Static and dynamic typing both have their pros and cons and people's justifications for why one is inherently better than the other are typically just a thin veil over personal preference.

"What is your favorite place you've travelled to / [some other question that will allow you to humblebrag about how worldly you are]?"

Northern Thailand, specifically the stretches between Pai and Ban Rak Thai, as seen from the top of a motorbike.

"What's something most people don't know about you?"

I wrote a full-length novel as a teenager. It wasn't any good.

"How do you pronounce your last name?"

The first syllable rhymes with "air", like the stuff you breathe.

"Natural or Washed?"

Natural, whatever Scott Rao says. I might be rounding the corner on that one, though.

"What is the correct best spelling of the color approximately 50% of the way between black and white?"

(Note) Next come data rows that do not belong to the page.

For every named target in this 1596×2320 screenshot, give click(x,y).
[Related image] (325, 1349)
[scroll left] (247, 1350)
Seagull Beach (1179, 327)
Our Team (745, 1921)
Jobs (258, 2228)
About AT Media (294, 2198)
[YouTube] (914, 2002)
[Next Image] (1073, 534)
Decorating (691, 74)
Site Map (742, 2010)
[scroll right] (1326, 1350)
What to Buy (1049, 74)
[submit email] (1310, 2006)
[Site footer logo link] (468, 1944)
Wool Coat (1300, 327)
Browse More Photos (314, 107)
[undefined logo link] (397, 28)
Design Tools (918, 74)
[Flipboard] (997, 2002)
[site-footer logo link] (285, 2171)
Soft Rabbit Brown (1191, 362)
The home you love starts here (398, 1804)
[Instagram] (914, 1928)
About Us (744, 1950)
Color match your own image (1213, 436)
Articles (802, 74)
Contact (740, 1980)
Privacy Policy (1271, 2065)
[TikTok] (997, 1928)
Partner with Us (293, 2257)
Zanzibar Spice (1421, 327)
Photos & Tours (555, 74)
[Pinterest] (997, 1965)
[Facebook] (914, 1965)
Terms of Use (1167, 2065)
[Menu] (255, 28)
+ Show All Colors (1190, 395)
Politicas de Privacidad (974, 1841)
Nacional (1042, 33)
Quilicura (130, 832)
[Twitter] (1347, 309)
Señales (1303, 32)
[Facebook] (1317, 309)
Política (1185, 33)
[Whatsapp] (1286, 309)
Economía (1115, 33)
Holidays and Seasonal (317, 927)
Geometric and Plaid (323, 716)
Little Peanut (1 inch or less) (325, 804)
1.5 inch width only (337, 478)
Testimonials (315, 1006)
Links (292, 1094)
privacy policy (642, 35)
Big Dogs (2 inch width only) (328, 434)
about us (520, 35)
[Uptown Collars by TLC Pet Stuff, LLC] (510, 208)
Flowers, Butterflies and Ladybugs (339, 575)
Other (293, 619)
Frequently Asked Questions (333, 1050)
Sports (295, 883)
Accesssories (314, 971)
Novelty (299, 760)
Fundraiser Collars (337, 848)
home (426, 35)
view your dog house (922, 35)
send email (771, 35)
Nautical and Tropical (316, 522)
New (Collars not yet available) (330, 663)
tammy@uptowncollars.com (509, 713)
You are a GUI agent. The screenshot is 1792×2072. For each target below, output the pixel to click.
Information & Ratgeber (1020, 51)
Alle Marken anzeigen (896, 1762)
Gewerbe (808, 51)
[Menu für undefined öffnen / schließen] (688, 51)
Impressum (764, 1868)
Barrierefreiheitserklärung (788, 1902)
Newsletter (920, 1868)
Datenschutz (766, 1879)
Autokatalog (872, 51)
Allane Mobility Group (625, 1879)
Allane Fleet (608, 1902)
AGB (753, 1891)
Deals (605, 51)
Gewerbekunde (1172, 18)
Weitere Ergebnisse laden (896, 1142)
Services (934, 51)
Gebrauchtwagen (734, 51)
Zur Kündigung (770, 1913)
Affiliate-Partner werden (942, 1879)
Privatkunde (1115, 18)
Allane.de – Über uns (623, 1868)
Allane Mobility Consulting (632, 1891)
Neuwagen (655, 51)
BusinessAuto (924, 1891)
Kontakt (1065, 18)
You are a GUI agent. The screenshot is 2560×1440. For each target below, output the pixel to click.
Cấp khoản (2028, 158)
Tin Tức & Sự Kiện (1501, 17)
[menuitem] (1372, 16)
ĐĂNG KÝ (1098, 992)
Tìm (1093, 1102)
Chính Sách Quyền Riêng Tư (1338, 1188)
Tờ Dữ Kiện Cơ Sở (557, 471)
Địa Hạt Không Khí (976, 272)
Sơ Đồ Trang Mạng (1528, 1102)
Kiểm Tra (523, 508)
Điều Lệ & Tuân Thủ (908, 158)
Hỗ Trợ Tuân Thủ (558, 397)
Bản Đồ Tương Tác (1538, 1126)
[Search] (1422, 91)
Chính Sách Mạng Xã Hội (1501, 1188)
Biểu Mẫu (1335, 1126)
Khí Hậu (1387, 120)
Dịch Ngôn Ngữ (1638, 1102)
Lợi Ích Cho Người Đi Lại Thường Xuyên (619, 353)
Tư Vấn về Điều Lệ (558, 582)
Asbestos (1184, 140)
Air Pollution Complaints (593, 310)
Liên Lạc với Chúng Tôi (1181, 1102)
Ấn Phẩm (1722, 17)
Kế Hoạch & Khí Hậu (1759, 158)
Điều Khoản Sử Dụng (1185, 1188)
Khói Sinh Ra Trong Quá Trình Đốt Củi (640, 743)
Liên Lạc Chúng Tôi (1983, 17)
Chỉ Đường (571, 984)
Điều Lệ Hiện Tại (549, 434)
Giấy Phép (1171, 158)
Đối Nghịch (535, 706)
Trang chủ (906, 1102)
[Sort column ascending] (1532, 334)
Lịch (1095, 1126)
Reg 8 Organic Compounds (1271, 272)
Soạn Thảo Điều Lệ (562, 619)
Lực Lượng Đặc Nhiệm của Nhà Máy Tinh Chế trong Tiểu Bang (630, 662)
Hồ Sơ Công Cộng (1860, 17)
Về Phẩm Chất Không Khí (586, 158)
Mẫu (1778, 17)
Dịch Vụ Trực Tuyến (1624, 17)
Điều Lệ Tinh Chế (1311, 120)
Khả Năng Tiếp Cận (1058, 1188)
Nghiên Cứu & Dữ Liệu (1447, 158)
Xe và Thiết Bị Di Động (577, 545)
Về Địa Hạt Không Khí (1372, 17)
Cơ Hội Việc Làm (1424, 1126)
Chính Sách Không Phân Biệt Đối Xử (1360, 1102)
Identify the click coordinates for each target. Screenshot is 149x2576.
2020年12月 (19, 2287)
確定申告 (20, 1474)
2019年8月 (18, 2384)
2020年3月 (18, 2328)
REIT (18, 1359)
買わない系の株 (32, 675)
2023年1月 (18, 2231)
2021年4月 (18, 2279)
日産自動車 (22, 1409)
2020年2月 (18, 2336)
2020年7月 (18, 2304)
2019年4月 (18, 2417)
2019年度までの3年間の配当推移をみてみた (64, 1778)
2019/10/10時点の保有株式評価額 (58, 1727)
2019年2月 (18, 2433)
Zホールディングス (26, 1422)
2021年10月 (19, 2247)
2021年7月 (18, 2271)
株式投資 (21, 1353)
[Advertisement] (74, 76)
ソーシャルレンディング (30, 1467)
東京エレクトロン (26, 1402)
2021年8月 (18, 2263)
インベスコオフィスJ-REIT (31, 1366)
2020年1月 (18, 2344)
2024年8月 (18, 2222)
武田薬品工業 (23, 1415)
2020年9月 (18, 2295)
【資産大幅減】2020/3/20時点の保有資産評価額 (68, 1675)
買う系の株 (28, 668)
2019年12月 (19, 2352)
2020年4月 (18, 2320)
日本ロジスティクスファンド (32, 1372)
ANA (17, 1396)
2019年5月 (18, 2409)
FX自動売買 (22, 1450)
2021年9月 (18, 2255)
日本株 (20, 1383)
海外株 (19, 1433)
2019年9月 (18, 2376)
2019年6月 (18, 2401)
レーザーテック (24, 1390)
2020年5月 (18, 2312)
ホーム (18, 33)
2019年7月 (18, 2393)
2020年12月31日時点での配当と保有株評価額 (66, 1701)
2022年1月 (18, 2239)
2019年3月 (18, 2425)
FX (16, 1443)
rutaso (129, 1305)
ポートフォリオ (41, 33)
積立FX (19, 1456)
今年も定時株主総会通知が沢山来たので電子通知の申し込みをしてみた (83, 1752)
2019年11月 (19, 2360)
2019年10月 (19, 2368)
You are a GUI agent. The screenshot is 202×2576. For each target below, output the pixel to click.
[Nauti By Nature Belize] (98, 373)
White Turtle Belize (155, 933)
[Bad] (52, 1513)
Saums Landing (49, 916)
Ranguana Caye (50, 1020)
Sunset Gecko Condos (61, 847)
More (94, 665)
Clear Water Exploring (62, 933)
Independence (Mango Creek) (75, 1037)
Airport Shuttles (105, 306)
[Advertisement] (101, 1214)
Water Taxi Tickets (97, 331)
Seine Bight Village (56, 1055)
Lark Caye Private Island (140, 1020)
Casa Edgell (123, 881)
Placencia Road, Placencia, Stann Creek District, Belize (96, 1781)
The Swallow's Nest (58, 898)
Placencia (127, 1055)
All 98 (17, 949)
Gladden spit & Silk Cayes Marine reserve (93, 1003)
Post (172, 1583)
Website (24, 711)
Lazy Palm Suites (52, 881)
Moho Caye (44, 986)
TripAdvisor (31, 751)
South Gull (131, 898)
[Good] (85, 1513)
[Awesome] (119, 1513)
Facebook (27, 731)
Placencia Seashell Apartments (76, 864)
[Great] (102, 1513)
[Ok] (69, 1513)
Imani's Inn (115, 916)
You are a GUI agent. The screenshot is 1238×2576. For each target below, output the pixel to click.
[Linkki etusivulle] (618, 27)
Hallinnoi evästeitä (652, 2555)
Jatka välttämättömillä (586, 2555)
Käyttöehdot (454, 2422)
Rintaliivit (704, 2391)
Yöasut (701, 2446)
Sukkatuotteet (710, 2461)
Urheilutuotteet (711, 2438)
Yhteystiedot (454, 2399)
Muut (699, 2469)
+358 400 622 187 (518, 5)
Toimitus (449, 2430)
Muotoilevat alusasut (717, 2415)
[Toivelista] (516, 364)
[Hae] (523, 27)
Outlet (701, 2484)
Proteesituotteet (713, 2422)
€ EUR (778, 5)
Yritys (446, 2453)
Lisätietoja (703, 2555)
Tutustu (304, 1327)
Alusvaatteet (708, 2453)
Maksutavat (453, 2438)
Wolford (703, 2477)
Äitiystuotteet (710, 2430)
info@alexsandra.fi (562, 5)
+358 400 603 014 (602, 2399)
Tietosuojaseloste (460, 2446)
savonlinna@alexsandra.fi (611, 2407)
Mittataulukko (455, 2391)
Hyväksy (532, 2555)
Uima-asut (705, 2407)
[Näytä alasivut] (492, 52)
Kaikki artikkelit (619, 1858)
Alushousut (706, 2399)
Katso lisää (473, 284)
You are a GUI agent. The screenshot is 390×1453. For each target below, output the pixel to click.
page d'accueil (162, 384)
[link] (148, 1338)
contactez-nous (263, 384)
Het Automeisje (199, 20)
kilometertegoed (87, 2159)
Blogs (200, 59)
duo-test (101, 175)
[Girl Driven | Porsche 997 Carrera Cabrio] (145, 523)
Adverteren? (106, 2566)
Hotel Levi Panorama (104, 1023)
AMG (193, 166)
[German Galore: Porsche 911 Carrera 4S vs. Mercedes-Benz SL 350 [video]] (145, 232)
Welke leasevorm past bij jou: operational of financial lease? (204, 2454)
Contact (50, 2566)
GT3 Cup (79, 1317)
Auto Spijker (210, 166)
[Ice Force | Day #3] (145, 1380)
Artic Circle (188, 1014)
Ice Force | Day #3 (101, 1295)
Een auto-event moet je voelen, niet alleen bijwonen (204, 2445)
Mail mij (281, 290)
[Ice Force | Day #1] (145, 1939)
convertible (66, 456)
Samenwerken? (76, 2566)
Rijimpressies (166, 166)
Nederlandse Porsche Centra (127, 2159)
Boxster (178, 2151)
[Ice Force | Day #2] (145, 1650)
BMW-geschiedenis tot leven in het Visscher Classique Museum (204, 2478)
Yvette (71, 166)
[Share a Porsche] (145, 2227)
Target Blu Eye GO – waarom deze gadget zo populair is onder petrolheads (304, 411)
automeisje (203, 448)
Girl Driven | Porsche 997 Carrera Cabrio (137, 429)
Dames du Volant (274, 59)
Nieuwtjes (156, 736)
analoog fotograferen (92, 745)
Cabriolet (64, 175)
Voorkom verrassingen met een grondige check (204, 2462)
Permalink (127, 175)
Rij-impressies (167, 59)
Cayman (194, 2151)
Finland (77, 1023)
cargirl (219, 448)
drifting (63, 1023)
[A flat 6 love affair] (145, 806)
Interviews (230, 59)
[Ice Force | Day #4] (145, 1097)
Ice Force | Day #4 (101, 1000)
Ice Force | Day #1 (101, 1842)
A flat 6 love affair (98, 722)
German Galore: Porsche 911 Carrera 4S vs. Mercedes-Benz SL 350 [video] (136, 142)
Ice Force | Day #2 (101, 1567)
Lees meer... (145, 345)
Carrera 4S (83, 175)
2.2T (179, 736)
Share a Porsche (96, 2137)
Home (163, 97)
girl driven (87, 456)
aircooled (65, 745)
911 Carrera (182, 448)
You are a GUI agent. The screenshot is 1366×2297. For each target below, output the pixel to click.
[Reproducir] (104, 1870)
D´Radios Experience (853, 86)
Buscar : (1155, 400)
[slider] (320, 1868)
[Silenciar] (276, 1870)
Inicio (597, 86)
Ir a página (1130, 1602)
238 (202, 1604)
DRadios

Grey. And I'm American, for the record.

"I feel like no one has ever actually asked you these?"

oop I've been found out.

"Why is there a sunset on your website?"

The timeless beauty of a phenomenon that is made possible only by atmospheric pollution reminds us of the inherit contradictions of inhabiting the Anthropocene, anchoring us both to our past and reminding us of our uncertain future.

/s jk, because it's pretty. A younger, more naive me spent way too much time designing a cool portfolio website in my senior year of college, thinking it would get me hired. News flash: nobody cares, and I hate selling myself anyways, so I got rid of all the "iamveryqualifiedgivejobpls" parts and kept the sunset.

"How can I get in contact with you?"

Shoot me a message at mail at jackarrington dot com.

Does spelling it like that do anything these days? I imagine LLMs or even just a clever regex could figure it out and spam me anyway. Oh well, I've already got a Russian sending me daily spam emails promising "BOOM of SALES", so I guess it doesn't matter.